(TASK TO COMPLETE) From the line containing "How do I perform: Select 安装软件的最近更新" down to the line containing "Image resolution: width=1123" in the records below, reproduce every line exactly, ends included, and omit all others.

(PROVIDED INFORMATION)
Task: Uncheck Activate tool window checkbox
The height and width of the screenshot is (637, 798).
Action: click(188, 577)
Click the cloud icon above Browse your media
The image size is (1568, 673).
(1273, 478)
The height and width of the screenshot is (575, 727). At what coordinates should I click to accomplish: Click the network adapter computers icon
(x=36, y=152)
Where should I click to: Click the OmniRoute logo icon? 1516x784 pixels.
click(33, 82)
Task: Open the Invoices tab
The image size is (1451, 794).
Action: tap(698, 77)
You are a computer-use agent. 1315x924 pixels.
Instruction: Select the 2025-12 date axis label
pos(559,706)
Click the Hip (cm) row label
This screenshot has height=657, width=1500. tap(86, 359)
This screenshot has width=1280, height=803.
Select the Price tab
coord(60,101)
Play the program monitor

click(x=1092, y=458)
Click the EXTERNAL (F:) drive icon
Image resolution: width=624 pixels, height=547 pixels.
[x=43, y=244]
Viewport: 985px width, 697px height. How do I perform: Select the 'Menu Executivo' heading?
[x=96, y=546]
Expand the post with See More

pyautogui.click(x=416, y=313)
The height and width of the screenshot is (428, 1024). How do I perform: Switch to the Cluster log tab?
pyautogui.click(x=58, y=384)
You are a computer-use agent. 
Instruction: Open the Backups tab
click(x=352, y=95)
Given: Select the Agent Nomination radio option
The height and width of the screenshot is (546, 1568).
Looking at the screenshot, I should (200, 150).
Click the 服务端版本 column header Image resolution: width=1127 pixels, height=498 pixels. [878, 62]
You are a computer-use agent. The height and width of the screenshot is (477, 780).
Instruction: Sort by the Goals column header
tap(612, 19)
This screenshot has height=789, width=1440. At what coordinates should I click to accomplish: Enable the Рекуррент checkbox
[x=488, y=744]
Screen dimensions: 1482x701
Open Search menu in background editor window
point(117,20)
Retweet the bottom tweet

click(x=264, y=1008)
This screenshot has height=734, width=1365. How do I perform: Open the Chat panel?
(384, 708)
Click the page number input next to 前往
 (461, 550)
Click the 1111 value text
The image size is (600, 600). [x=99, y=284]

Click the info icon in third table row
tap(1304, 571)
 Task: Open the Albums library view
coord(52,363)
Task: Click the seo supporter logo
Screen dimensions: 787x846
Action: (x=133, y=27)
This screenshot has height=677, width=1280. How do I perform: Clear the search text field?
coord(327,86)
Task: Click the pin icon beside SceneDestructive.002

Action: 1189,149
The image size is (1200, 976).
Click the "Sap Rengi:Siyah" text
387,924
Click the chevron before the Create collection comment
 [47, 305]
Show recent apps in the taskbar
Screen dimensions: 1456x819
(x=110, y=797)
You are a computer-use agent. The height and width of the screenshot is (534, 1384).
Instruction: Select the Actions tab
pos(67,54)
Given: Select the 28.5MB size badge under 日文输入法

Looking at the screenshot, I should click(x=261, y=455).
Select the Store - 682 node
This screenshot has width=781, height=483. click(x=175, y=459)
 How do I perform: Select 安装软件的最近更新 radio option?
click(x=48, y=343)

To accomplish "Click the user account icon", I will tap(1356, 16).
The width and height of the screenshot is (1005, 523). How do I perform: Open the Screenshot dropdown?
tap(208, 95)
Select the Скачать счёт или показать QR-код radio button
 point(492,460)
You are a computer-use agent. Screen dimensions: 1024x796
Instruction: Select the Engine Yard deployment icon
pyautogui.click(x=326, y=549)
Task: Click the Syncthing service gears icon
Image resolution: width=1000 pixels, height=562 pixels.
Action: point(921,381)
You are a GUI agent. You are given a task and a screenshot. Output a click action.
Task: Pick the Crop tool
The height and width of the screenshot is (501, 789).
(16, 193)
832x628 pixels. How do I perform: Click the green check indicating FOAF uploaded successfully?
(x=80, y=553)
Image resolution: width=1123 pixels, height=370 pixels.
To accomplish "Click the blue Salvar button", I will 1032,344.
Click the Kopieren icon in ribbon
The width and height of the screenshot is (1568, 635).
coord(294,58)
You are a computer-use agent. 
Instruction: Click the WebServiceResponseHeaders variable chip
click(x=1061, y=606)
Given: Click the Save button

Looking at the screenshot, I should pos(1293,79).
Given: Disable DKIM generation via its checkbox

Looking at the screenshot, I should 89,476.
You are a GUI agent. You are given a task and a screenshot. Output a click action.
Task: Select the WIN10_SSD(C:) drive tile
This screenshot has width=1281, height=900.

(EXERCISE RESULT)
 How do I perform: Select 安装软件的最近更新 radio option?
click(x=48, y=343)

To accomplish "Click the user account icon", I will tap(1356, 16).
The width and height of the screenshot is (1005, 523). How do I perform: Open the Screenshot dropdown?
tap(208, 95)
Select the Скачать счёт или показать QR-код radio button
 point(492,460)
You are a computer-use agent. Screen dimensions: 1024x796
Instruction: Select the Engine Yard deployment icon
pyautogui.click(x=326, y=549)
Task: Click the Syncthing service gears icon
Image resolution: width=1000 pixels, height=562 pixels.
Action: point(921,381)
You are a GUI agent. You are given a task and a screenshot. Output a click action.
Task: Pick the Crop tool
The height and width of the screenshot is (501, 789).
(16, 193)
832x628 pixels. How do I perform: Click the green check indicating FOAF uploaded successfully?
(x=80, y=553)
Image resolution: width=1123 pixels, height=370 pixels.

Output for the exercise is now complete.